**** Provided text

The Health and Economic Costs of Everyday Chemicals Added to Nearly Everything
A detailed economic analysis recently completed by the New York University Langone Medical Centre suggests that low-level daily exposure to chemicals found in many products has a large economic cost to the United States — in the order of $340 billion annually. The costs referred to are health care expenditures and lost earnings. The report was published on October 17, 2016, in The Lancet Diabetes & Endocrinology on-line.
The lead researcher, Dr. Leonardo Trasande, stated that the statistical modelling used in the study provided economic figures “on the low end of the scale.” Canadian readers may wonder if the costs to the Canadian economy would be similar per capita, adjusted for our lower population, since Canadians use so many of the same products containing the same endocrine-disrupting chemicals.
Another report published in February 2016 and summarized in Science Daily focused on health effects of endocrine-disrupting chemicals and their economic burden in the European Union (EU), and concluded that health care expenditures and lost earnings caused by low-level exposure to the chemicals is costing the EU at least 1.4 billion Euros annually.
An earlier study published in the same journal in February of 2015 had an even higher estimate of the economic costs to the EU of illness caused by long-term, low-level exposure to a variety of endocrine-disrupting chemicals: that report placed the likely economic costs at between 150 and 260 billion Euros each year.
Better Testing Needed
A report published in March, 2012, concluded that testing relied upon to determine the safety of chemicals is inadequate to show longer-term effects of low-dose exposure. One of its findings was that low-dose exposure “can result in significant health effects.”

********
**** Data for review

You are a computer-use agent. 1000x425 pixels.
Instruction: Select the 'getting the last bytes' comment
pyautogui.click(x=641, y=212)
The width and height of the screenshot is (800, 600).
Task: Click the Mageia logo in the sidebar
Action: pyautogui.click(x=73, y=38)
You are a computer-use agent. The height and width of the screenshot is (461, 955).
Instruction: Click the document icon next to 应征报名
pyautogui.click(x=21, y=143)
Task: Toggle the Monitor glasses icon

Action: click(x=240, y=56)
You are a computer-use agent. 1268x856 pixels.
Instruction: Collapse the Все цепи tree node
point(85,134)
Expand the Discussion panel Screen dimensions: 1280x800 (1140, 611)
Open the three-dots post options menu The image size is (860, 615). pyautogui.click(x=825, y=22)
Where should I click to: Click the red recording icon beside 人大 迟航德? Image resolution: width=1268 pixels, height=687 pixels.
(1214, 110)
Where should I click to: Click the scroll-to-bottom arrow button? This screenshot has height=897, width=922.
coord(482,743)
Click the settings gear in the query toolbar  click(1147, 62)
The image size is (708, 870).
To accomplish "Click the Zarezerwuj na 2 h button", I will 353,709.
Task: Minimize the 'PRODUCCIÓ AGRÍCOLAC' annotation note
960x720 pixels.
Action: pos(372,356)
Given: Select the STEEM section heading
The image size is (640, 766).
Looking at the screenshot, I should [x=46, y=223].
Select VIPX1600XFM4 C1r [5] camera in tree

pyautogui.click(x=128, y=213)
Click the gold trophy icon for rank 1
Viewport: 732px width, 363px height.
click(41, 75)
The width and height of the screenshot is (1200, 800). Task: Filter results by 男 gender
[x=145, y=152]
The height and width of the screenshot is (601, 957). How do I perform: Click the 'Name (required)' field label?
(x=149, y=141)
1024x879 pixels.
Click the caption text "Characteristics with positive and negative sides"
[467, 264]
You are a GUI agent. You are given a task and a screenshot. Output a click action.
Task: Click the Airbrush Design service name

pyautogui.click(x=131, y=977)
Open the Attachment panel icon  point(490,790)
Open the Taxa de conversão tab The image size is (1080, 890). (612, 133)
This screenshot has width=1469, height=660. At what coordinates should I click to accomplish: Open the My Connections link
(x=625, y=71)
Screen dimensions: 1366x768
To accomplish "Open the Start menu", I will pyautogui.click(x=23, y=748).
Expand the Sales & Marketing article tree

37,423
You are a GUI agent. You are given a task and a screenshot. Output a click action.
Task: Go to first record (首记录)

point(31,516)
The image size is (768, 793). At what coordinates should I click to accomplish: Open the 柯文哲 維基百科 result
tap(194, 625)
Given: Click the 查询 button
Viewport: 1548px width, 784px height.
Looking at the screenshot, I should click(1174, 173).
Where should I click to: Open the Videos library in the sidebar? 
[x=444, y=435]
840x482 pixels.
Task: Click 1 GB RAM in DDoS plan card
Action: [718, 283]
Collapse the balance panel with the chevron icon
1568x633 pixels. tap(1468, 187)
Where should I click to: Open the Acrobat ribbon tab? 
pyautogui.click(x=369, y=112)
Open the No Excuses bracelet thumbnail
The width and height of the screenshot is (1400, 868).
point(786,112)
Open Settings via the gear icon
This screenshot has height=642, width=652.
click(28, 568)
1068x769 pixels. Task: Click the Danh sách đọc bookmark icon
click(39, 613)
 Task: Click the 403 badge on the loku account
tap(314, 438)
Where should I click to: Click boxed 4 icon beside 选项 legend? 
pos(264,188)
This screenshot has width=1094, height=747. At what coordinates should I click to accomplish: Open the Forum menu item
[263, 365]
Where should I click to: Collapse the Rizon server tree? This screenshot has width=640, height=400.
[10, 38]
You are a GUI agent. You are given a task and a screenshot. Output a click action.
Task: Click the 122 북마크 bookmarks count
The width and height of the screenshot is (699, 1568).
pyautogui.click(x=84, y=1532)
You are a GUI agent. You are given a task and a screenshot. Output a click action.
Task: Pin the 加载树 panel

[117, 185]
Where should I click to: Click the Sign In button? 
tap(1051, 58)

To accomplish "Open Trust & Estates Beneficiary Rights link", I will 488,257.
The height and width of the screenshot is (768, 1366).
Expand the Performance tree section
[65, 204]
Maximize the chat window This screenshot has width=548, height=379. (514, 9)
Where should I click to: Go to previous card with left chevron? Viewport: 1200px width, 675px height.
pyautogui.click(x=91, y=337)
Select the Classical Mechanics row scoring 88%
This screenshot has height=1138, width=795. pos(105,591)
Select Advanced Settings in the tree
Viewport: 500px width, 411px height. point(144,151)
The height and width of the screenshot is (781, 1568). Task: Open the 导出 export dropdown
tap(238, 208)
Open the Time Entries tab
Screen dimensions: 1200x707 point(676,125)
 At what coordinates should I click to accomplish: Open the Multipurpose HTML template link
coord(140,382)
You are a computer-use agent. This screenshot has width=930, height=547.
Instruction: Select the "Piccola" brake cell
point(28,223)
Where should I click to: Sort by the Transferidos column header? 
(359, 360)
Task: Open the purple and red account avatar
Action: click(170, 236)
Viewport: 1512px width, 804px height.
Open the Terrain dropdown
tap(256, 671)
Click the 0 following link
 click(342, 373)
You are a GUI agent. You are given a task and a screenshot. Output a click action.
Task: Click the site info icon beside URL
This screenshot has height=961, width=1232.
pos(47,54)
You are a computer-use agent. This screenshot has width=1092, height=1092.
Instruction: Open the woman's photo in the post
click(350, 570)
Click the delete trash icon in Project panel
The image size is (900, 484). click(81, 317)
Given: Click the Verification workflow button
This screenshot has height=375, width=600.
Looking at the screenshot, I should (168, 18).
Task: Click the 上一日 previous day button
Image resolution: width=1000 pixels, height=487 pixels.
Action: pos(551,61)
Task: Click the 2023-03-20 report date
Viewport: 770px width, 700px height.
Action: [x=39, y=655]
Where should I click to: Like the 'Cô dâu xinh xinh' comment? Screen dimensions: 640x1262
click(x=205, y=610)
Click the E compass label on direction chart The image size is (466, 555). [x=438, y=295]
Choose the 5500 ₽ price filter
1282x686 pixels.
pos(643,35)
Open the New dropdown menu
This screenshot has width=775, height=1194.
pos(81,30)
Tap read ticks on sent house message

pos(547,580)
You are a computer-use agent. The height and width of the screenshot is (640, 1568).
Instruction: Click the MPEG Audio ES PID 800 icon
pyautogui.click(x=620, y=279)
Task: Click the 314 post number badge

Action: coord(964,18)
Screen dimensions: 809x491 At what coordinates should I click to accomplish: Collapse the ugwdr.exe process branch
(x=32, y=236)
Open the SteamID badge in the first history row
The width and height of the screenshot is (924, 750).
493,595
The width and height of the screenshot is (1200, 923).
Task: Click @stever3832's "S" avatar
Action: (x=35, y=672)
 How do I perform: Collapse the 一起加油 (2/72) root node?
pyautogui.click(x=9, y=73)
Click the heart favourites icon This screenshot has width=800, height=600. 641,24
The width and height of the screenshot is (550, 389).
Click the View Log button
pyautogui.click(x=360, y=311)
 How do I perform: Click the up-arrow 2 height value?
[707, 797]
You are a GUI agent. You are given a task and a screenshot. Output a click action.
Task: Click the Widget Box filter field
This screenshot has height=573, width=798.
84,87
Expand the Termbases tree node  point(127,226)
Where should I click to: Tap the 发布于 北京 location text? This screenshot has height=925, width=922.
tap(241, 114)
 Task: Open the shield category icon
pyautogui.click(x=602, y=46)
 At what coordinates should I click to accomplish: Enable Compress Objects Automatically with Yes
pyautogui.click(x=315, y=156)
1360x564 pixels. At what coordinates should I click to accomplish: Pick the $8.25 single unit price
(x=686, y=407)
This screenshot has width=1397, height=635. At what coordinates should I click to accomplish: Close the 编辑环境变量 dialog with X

********

Answer these questions from the text on everyday chemicals:
1. Which medical center did the economic analysis of costs to the United States?
2. In what month and year was the report that put the cost to the EU at 1.4 billion Euros published?
3. When was the report on chemical safety testing published?
The stored lines are separate material and have no link to the text.

1. The New York University Langone Medical Centre
2. February 2016
3. March 2012